Nah, yang maknyess juga adalah saat melakukan tindakan, sebelum alat-alat dimasukkan ke mulut, dokternya selalu mengucap basmallah terlebih dahulu.. "Bismillahirrahmanirrahiim"... Dan ini yang membuat saya yakin bahwa insyaAllah lebih barakah dan manjur. :)

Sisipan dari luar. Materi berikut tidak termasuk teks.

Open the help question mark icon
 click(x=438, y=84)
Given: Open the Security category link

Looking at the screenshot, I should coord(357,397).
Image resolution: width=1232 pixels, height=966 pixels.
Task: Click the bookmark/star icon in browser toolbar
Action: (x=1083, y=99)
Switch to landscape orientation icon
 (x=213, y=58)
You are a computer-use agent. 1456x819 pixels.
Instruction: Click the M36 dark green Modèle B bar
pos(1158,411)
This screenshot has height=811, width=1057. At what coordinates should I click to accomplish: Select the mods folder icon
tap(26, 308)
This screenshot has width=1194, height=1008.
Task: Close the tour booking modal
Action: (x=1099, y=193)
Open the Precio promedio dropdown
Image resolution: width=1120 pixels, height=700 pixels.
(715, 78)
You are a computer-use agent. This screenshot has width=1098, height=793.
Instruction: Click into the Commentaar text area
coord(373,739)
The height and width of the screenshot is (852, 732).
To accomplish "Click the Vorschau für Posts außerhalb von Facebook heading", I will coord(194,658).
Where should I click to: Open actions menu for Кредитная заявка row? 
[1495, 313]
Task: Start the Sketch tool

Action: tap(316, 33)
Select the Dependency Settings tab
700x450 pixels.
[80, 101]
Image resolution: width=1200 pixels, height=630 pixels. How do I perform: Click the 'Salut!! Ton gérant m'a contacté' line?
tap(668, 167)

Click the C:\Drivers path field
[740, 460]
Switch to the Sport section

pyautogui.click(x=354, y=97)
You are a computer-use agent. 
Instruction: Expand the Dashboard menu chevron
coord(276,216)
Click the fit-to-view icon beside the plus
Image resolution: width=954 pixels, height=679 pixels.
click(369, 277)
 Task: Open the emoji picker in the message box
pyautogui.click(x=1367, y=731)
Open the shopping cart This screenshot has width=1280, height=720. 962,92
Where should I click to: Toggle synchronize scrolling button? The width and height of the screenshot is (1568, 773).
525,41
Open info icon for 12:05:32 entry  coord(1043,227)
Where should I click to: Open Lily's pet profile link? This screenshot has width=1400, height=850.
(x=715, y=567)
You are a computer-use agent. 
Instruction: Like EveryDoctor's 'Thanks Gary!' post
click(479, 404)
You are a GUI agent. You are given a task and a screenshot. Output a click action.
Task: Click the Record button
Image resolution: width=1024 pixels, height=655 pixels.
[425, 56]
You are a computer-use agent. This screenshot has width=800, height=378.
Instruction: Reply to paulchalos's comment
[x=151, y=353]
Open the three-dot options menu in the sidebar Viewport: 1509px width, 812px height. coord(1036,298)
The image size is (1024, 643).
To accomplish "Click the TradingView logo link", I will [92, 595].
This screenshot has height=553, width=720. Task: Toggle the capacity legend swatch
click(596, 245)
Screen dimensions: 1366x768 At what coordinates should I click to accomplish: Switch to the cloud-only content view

Meski saya termasuk orang yang tidak menaati anjuran periksa gigi tiap 6 bulan sekali,tapi kesehatan gigi dan kerapiannya selalu menjadi perhatian keluarga. Pernah suatu ketika, saya menjadi probandus untuk mbak kos sebelah rumah yang saat itu sedang studi di kedokteran gigi ugm bernama mbak elly. Waktu itu saya masih TK nol kecil, dan giginya masih gigi susu semuanya dan masih utuh karena nggak gigis (item-item). Mungkin karena dulu saya langsung minum susu dari gelas dan bukan dari dot. Nah, saya ingat betul waktu menjadi probandusnya mbak elly, saya harus diutek-utek mulutnya dalam waktu yang lumayan lama. Diberi obat ini dan itu, dan tidak boleh makan dulu selama beberapa jam setelahnya. Tapi karena mbaknya baik, usai dari FKG, saya dan mbak elly ngebis ke mirota kampus dan mbak elly membelikan beberapa bungkus taro dan beberapa kotak susu ultra milk... Hmmmmm... Namanya juga anak keciil, diiming-iming jajanan, capek seharian pun hilang sudaaah :D

Saat usia gigi susu harus copot, Bapak juga selalu perhatian untuk segera mencabut gigi yang sudah goyang. Kata Bapak dulu, gigi harus segera dicopot agar nggak gingsul dan lebih rapi. Alhasil, sering saat TK dan SD, saya datang ke dokter gigi mencabut gigi yang goyang. Kejadian paling mengenaskan adalah saat TK nol besar, saya harus ke dokter gigi karena gigi kelinci depan ada yang goyang. Nah, saya  dijemput dari TK oleh Bapak naik motor. Apesnya, saat mau naik ke motor saya keslomot knalpot motor sebelah saya di betis. Nyooooossssssss.. Paaaanaaaaassss..... Tapi saya takut bilang ke Bapak, karena akan menggagalkan rencana ke dokter gigi kalau saya bilang, dan saya berprinsip tidak mau menunda mencabut gigi agar tidak gingsul. Sepanjang jalan ke puskesmas, sakit luka bakar tadi saya tahan.. Alhasil saat duduk di kursi dokter, betis saya angkat sedikit agar tidak kena kursi. Dan waktu dicabut, karena kaget bercampur sakit di betis, saya teriak keraaaaas sekali. Akhirnya pun saya baru mengakui kena knalpot, karena sudah tidak tahan. Saya pulang dengan gigi depan ompong ditambah luka bakar yang sudah parah karena menunda nunda untuk bilang dan ditangani lukanya. -____-

Baiklah, demikian cerita (ke) dokter gigi saya sepanjang usia.